» **Aim of the exercise**
Locate "The height and width of the screenshot is (461, 629)." in the data below, then output the line it is on and all following lines through the last, word for word. Skip any pictures.

(Records from a dataset)

★ ★ ★ ★ ★ ★ ★

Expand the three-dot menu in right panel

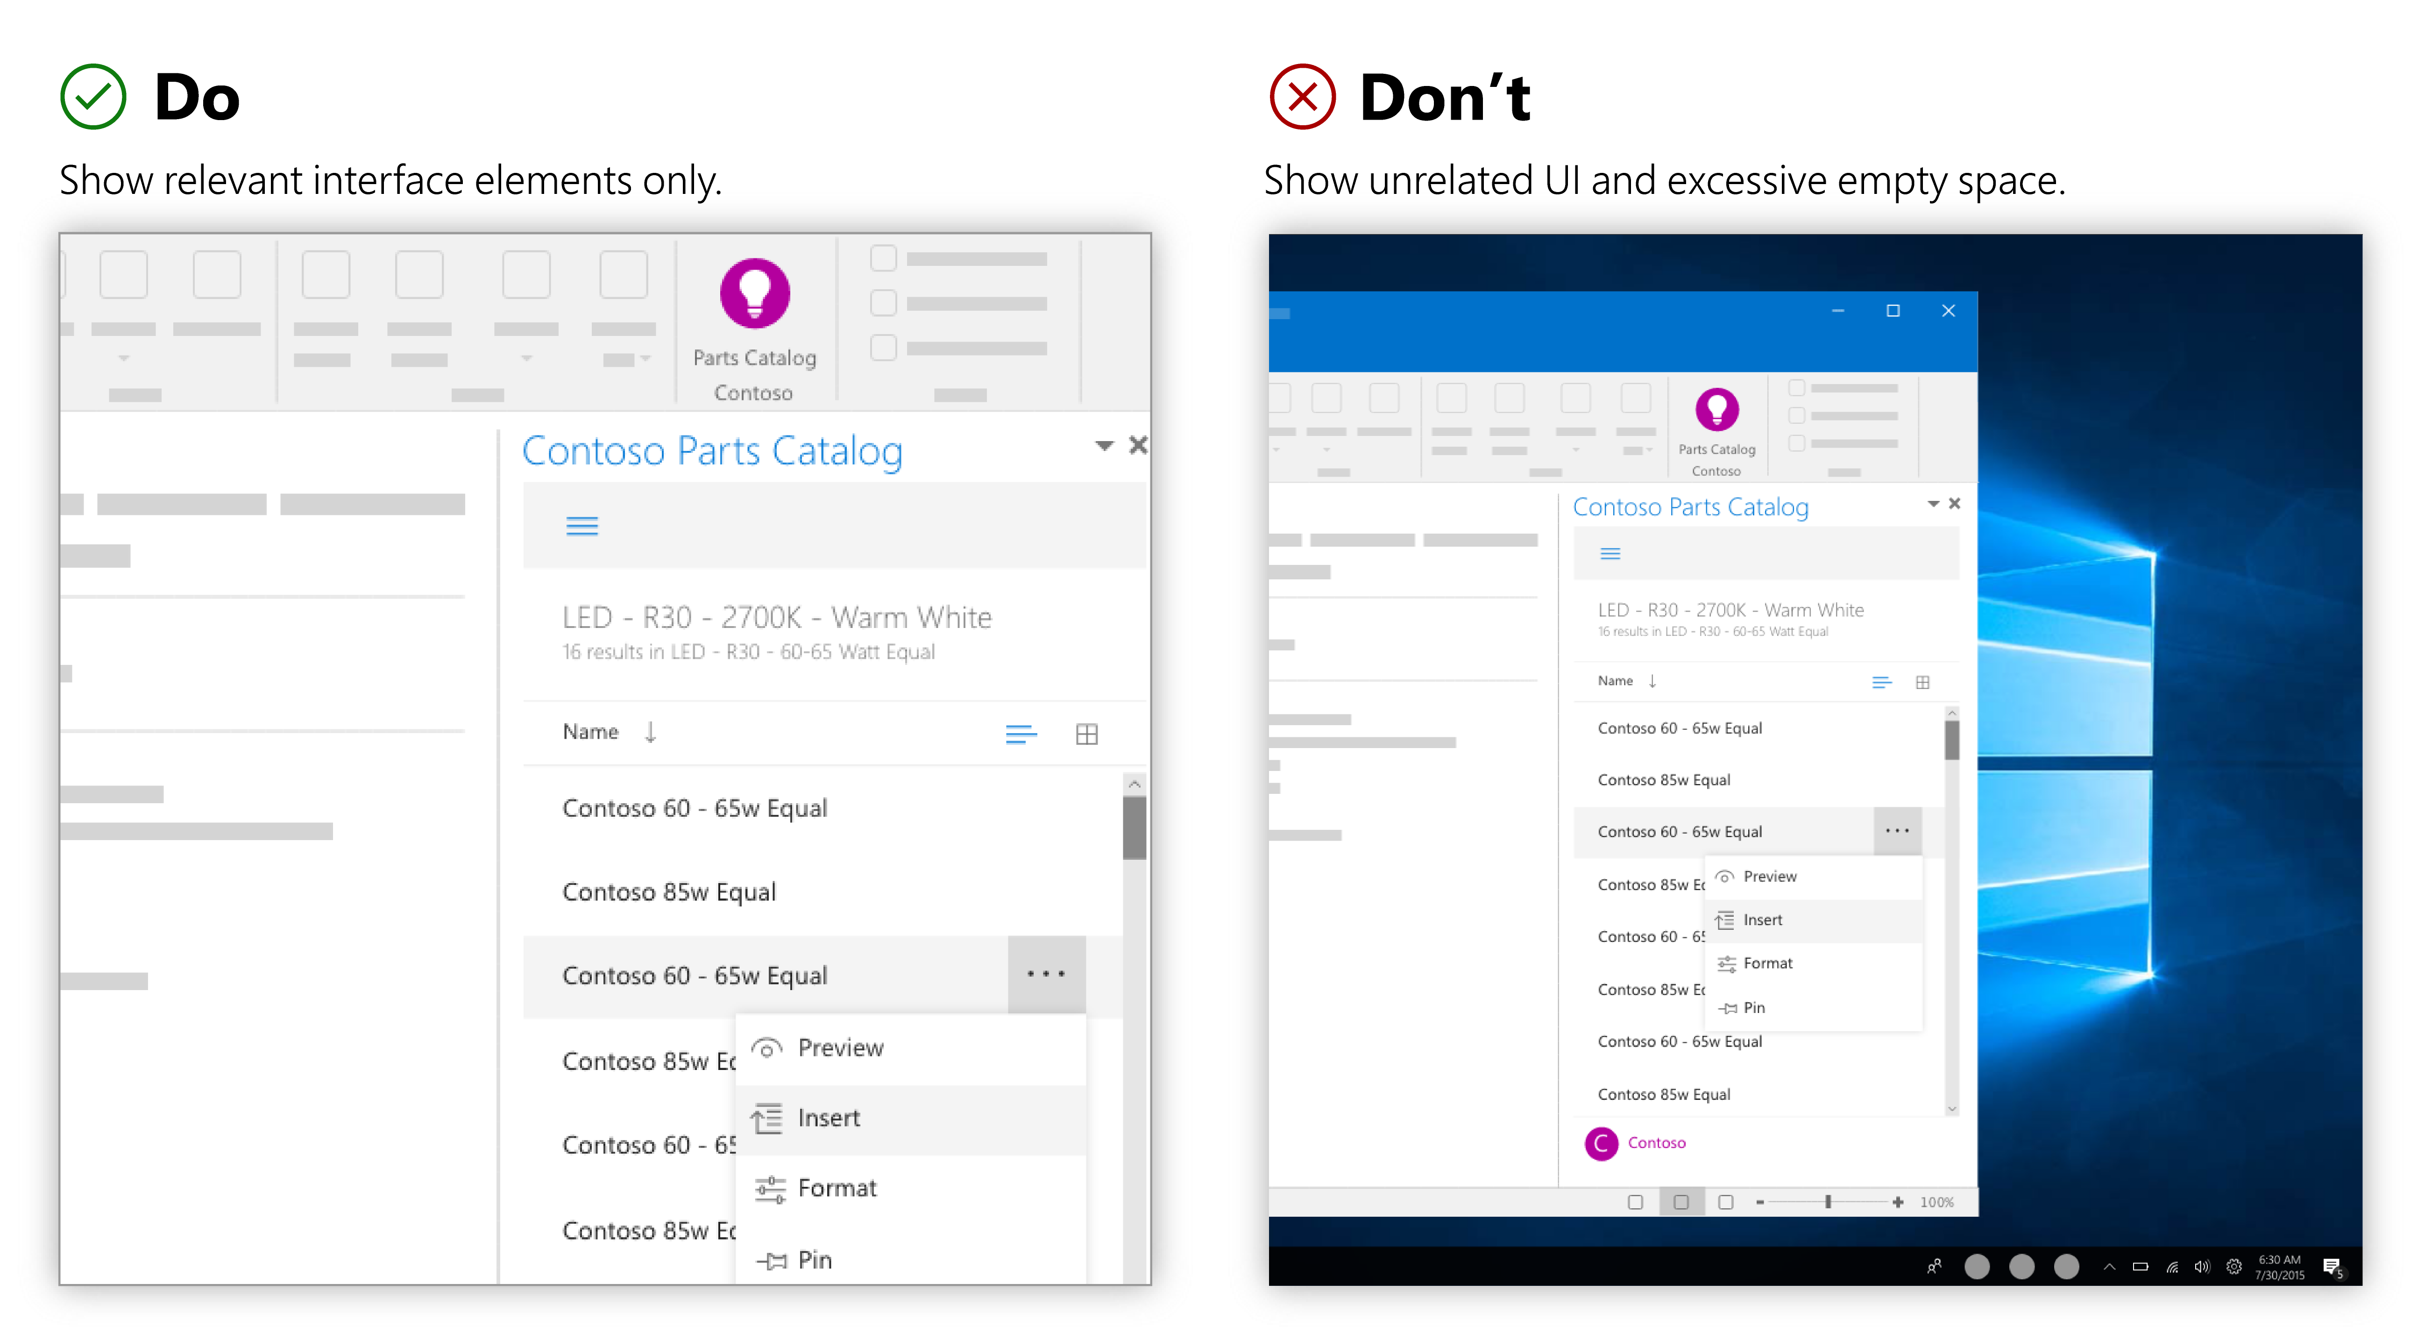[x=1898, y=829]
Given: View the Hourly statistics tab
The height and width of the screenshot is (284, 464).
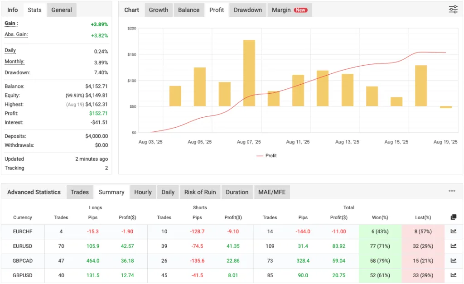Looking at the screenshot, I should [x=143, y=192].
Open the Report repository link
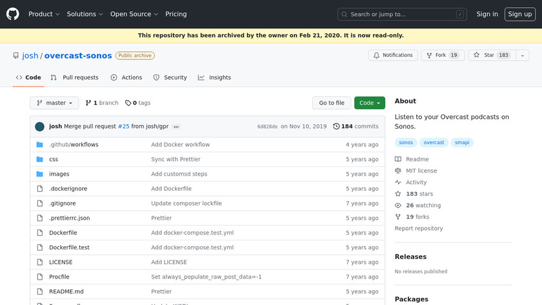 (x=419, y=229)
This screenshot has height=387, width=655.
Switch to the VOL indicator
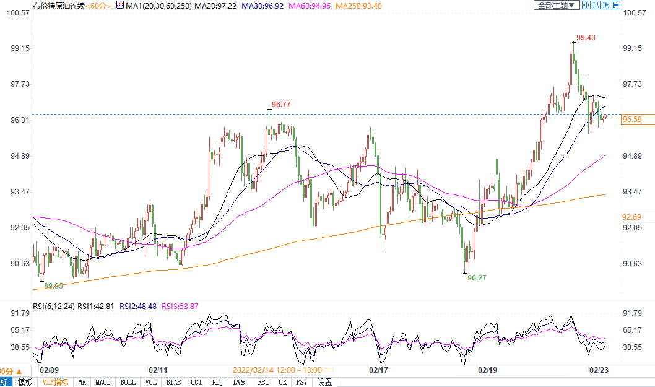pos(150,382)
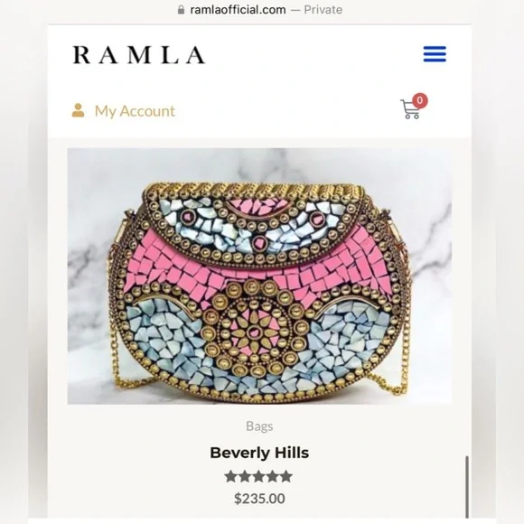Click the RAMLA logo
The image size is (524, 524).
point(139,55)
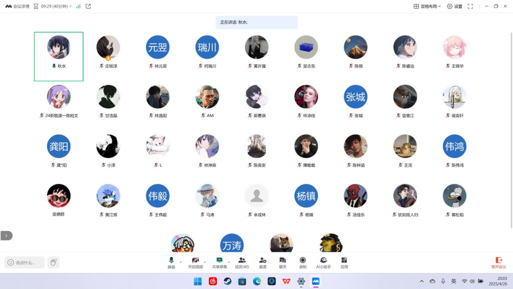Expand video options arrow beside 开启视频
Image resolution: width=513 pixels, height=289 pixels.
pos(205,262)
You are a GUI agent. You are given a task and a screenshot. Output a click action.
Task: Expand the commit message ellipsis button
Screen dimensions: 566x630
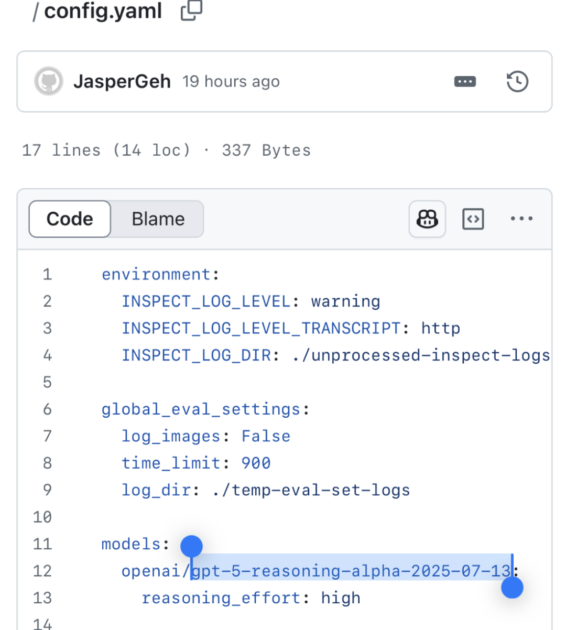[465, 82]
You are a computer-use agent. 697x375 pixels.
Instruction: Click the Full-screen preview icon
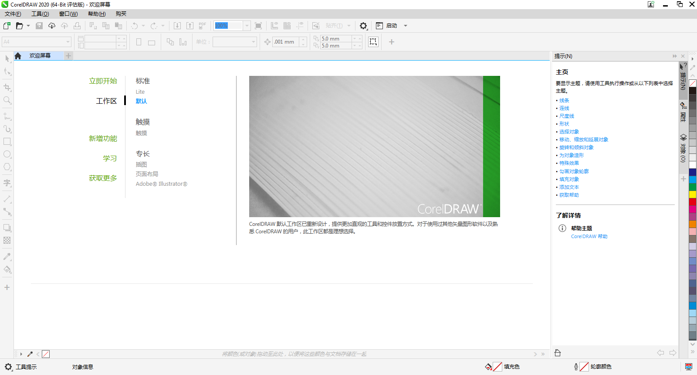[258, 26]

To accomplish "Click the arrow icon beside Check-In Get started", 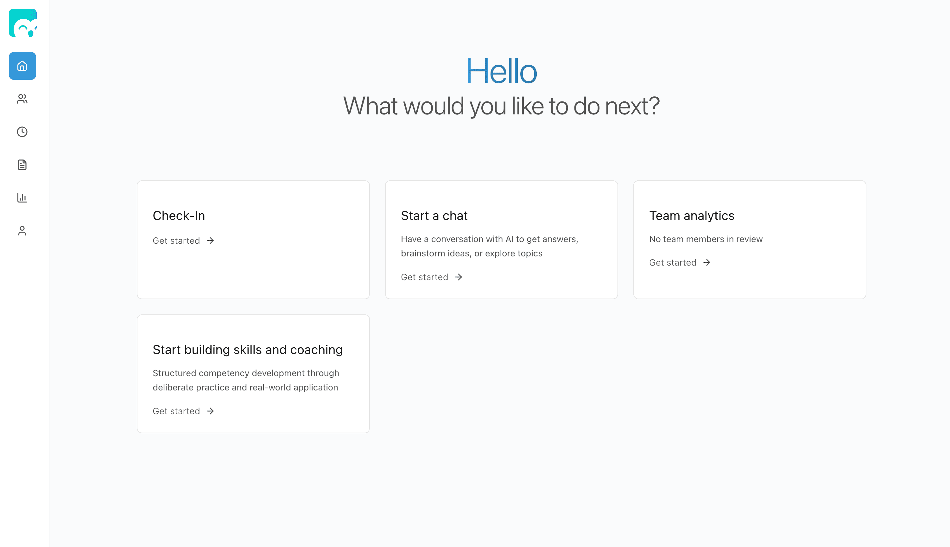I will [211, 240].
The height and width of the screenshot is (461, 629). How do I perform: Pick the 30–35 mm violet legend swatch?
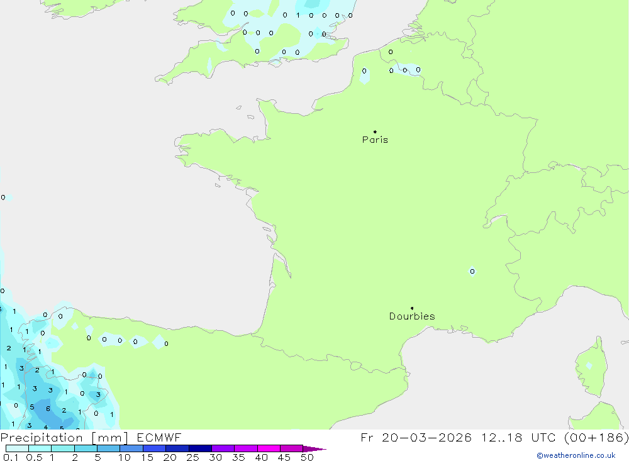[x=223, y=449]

★ ★ ★ ★ ★ ★ ★

» **The completed task**
The height and width of the screenshot is (461, 629). How do I perform: Pick the 30–35 mm violet legend swatch?
[x=223, y=449]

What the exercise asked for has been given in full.